Can you copy the listing below with every "Small Groups" renamed to "Study Groups", keeping everything else unchanged and leaving out the pictures?

%%

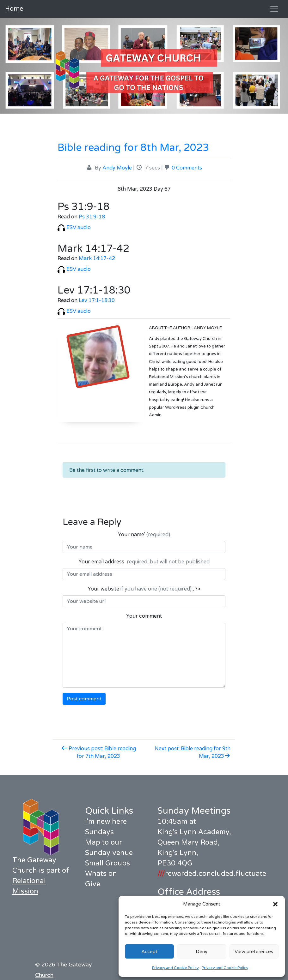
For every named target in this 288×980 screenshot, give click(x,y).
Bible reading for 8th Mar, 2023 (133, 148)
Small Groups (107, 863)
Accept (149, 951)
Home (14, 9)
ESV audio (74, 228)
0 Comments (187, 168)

%%

RESPONSE TO THE EXERCISE |
For every named target in this 288×980 screenshot, give click(x,y).
Bible reading for 8th Mar, 2023 (133, 148)
Study Groups (107, 863)
Accept (149, 951)
Home (14, 9)
ESV audio (74, 228)
0 Comments (187, 168)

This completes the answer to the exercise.